Text provided:
╭──
Developing MSME sustainability

While individual small businesses have rather low environmental footprints, their combined impact can exceed that of large businesses. MSMEs may produce more pollution than big businesses because of their informal nature and the resulting lack of regulations and supervision. Studies have estimated that these businesses can contribute up to 60-70 per cent of pollution levels in developing economies.275 Encouraging MSMEs to adopt green technology and other environmentally-friendly strategies is therefore essential in tackling climate change.

Developing economies would particularly benefit from adopting a greener approach, as they tend to be more vulnerable to environmental changes and also more reliant on natural resources for their development.276 Developing economies are bound to eventually emit more if they continue to adopt conventional growth patterns. Adopting a greener growth strategy could hence be beneficial to the economies themselves and to the wider global environment.277 MSMEs need to be part of that strategy.
╰──
Required work: Reproduce word for word the section of the MSME sustainability text that starts with the words containing "Developing economies would" and ends with "of that strategy.".

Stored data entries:
╭──
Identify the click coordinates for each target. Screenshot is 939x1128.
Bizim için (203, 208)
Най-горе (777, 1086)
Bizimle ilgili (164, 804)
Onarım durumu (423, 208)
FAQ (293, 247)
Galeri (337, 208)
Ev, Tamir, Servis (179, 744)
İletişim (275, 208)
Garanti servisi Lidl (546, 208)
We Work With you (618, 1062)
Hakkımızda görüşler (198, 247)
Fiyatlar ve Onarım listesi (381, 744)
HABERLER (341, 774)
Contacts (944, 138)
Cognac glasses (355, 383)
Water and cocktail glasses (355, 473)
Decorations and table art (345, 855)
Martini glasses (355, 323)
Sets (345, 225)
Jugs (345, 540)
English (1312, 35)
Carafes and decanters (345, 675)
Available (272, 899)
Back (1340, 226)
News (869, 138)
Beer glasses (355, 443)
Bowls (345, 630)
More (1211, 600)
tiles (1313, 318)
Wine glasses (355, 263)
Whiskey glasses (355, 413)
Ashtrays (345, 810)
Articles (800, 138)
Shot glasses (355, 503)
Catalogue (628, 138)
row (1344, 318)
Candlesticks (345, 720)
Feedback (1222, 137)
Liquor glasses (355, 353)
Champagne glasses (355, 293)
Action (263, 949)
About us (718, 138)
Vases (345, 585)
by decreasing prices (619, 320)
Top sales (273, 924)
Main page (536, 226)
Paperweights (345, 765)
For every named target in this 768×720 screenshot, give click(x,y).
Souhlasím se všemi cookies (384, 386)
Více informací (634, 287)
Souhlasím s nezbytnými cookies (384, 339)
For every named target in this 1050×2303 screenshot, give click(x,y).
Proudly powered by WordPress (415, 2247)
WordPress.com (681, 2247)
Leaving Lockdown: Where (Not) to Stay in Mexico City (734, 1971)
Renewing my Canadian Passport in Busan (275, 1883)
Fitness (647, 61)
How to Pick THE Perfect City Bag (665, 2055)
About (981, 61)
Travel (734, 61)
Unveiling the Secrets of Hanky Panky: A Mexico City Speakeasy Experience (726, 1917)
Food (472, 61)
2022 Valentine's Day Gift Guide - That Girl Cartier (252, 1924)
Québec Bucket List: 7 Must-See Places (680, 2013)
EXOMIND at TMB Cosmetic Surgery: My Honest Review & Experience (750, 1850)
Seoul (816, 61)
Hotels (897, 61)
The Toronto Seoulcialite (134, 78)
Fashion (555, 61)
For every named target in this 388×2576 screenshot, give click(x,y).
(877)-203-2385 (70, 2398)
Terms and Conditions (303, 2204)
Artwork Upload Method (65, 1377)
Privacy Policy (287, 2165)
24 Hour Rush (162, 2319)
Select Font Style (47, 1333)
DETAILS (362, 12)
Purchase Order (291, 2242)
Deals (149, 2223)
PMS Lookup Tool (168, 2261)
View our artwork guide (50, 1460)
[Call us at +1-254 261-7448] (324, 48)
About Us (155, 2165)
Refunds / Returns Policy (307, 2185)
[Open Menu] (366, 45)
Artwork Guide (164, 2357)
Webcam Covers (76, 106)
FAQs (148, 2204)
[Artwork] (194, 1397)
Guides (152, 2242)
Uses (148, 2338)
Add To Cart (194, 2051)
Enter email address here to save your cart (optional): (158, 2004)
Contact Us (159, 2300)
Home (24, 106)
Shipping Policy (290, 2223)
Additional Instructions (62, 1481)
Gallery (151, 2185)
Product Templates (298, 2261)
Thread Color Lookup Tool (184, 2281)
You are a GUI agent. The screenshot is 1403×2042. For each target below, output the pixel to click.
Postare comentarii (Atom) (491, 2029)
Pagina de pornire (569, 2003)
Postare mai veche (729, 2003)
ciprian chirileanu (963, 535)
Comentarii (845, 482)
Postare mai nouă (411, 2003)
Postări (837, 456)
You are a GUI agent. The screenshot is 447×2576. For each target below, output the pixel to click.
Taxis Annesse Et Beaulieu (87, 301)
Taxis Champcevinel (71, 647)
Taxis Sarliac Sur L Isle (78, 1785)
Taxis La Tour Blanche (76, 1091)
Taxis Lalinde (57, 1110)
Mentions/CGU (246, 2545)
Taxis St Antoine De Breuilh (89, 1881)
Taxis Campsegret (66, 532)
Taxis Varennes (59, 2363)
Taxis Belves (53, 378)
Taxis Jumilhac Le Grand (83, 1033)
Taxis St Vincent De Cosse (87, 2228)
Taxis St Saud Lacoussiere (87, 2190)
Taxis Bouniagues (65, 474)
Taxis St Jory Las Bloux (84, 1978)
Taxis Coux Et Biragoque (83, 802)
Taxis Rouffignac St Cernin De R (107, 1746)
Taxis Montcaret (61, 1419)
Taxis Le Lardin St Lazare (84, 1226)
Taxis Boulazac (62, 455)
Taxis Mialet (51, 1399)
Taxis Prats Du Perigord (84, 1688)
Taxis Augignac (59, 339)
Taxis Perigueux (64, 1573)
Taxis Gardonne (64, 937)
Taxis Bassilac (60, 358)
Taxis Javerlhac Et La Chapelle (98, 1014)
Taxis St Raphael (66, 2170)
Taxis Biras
╰──
Solution for this exercise:
Developing economies would particularly benefit from adopting a greener approach, as they tend to be more vulnerable to environmental changes and also more reliant on natural resources for their development.276 Developing economies are bound to eventually emit more if they continue to adopt conventional growth patterns. Adopting a greener growth strategy could hence be beneficial to the economies themselves and to the wider global environment.277 MSMEs need to be part of that strategy.